Parte da esquerda fará a festa com esta narrativa como se ela provasse que houve um golpe contra a presidente. Ledo engano. Houve sim um golpe contra a nação e a maioria dos brasileiros que cumprem o ordenamento jurídico deste país sem buscar levar vantagem , pois querem viver honestamente e por seus próprios esforços, ao contrário daqueles que estão respondendo na Operação Lava Jato ou já tiveram como destino as carceragens, dentre as quais a Papuda, que é tão conhecida por alguns nomes de peso do Partido dos Trabalhadores.
O impeachment não simboliza nem 1% de mudança. Afinal, temos um Senado Federal cheio de malfeitos e pessoas que precisam responder por seus atos. Temos ainda pela frente a construção de uma democracia que não demonize ideias adversárias, mas discuta teses, ao invés de ficar só nos adjetivos mesquinhos; temos ainda uma luta pela promoção de alta cultura, de combate efetivo aos corruptos sejam lá em que partidos estiverem, sejam lá de que lado forem. Tanto faz se de direita ou esquerda. Lugar de ladrão, é na cadeia.
Se um político tem convicções semelhantes as minhas no campo das ideias, mas na prática é um ladrão, um bandido, um hipócrita, deve ser tratado como ladrão, bando e hipócrita. E eu estarei errado se defendê-lo. Não se deve ter político de estimação, pois a maioria está pronta para tudo pelo poder.

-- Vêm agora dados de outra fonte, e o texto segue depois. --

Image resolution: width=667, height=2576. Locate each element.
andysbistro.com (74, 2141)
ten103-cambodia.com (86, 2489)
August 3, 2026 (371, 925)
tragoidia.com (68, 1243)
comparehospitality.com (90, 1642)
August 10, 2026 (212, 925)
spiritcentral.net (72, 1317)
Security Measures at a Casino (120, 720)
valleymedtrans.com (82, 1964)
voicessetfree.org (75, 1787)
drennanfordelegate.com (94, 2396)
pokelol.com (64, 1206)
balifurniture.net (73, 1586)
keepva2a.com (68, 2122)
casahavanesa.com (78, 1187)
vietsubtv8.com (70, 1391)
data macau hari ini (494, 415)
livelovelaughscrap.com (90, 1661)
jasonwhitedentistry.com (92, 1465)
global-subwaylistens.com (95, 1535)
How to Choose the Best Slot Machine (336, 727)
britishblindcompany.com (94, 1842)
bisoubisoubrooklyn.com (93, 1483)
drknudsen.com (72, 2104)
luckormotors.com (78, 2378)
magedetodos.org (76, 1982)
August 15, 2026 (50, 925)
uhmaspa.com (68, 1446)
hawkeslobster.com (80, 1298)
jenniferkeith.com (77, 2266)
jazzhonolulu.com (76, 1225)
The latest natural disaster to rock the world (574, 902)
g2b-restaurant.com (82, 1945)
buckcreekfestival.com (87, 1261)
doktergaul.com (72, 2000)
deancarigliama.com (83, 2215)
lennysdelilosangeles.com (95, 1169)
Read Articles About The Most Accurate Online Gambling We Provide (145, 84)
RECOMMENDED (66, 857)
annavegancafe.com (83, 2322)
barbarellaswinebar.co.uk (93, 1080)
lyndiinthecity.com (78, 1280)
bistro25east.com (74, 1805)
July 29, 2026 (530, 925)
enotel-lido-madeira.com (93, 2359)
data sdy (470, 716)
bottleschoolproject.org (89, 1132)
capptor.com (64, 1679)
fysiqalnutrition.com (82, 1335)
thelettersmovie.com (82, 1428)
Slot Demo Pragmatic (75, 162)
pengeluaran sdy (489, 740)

Vivemos hoje um dia histórico em nossa jovem democracia. De um lado, foi retirada do poder uma presidente que usou do fisiologismo e entregou as estatais a partidos que se lambuzaram na corrupção, dentre eles o PMDB de Michel Temer, que agora é presidente em definitivo. Logo, vigilância pra cima de Temer. Não há tempo para lua-de-mel. Do outro, infelizmente um Senado que mostra bem a sua face: capaz de tudo, inclusive chafurdar na lama para manter acordos feitos na surdina e salvar a pele de alguns.
Por isto que só há no Brasil uma “estratégia de tesouras” que faz da corrupção algo ambidestro, onde pouco se diferenciam tucanalhas, petralhas, peemedebandidos, e demais salafrários da nação. É assim que eles se revesam e enganam a população, fingindo combater o mal quando estão à luz do sol, mas mantendo os banquetes com este mesmo mal, quando longe dos holofotes. Que entendamos isto e não tenhamos fé demasiada na política. Não a tomemos como esperança para a solução de todos os problemas. Que saibamos antes que precisamos de um norte moral sólido que guie nossas ações para cobrarmos do governo (qualquer um!) o que de fato merecemos: uma nação de verdade!

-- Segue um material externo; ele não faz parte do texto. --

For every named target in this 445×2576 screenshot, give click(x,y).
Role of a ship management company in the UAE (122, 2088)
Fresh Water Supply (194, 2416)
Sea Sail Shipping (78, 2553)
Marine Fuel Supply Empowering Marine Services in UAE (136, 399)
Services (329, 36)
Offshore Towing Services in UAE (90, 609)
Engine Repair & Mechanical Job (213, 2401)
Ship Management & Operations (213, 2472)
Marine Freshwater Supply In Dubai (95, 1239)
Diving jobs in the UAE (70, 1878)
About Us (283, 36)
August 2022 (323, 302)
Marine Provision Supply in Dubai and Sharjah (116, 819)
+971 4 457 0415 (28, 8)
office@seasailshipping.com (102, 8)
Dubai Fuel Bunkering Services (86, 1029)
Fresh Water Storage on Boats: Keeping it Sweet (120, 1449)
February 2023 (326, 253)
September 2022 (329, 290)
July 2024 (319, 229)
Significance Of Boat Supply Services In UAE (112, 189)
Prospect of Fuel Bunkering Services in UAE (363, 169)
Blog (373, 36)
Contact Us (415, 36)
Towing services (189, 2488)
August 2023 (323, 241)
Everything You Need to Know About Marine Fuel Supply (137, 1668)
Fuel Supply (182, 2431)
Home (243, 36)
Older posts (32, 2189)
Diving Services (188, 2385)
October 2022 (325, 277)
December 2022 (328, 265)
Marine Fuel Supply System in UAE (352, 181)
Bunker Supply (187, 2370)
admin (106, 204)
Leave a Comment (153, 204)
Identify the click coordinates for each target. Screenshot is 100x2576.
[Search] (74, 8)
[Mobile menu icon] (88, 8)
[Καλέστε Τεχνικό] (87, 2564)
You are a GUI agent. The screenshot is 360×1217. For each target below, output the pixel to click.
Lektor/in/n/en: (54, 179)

Uma nação onde o empreendedor seja respeitado por empreender honestamente, sem sentir a mão do Estado tirando tudo que ele tem só por ter tido êxito. Onde as liberdades individuais garantam oportunidades e o reconhecimento de que somos todos iguais perante a lei. De maior liberdade econômica, menos intervenção estatal, mais respeito ao próximo independente de quem seja o próximo, mais respeito à liberdade de pensamento e às diferenças que existem entre os seres humanos. Um país que seja mais acolhedor e que trate melhor seus menos favorecidos, fomentando oportunidades ao invés de eternas esmolas estatais, para que assim possamos gerar emprego, renda, dignidade e orgulho.
O que o Senado fez hoje ao rasgar a Constituição não pode ficar por isto mesmo. É preciso que se recorra ao Supremo Tribunal Federal e que este poder julgador se dê ao luxo de ser o que ele precisa ser: o guardião da Carta Magna do país.
Ao contrário do que diz Renan Calheiros, ao afirmar que foi para evitar que depois da queda se aplica-se o coice, na verdade é uma questão de Justiça. Se há crime de responsabilidade, há pena. É assim para mim, é assim para qualquer leitor, é assim para a presidente do país, como tem que ser assim para Michel Temer e para o próprio Renan Calheiros, que também tem muito o que explicar à sociedade.